(1995 – 1997, 10 pezzi)
Esposizione permanente presso il Comune di Castel Ivano (Agnedo). Al mondo delle piante e ai riti vegetali appartiene il suo primo lavoro sulla metamorfosi delle streghe. Il catalogo si apre con una citazione dal XV libro delle Metamorfosi di Ovidio: Omnia mutantur, nihil interit, motto che ben delinea non solo il ciclo di vita della strega ma il suo intero mondo artistico. In queste dieci sculture si affollano figure ed elementi che torneranno in tutti i suoi lavori: funghi, chiocciole, rane, salamandre.
Il ciclo si apre con una figura ibrida: da un guscio ligneo si eleva un lungo stelo (un collo?) che sorregge un muso caprino, è il folletto delle streghe che ne annuncia la presenza. Segue un gruppo di funghi, uno dei quali porta appeso a un gambo un piccolo feto, mentre nella scultura successiva dal feto crescono due funghi, uno dei quali sembra nutrirlo. Il feto continua a crescere in simbiosi con il fungo.

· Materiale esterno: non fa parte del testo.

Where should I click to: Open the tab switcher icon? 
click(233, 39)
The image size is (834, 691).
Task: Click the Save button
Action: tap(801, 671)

La strega, di cui ora si riconoscono i tratti, sbuca dalla terra aiutata da due rane e, ormai totalmente formata, lotta con una salamandra tentando di strangolarla. Le due sculture successive mostrano prima la strega adulta e poi invecchiata, quando sulla sua schiena compare un guscio. Si tratta del guscio di una chiocciola che costituisce l’ultima metamorfosi che riporterà la strega alla terra sotto forma di fossile.
In questo primo periodo uno dei suoi soggetti si è l’ibridazione tra forme umane e vegetali, la rappresentazione della nascita di un essere umano da un albero. Tema questo presente non solo nella mitologia classica ma anche nel patrimonio leggendario delle Dolomiti.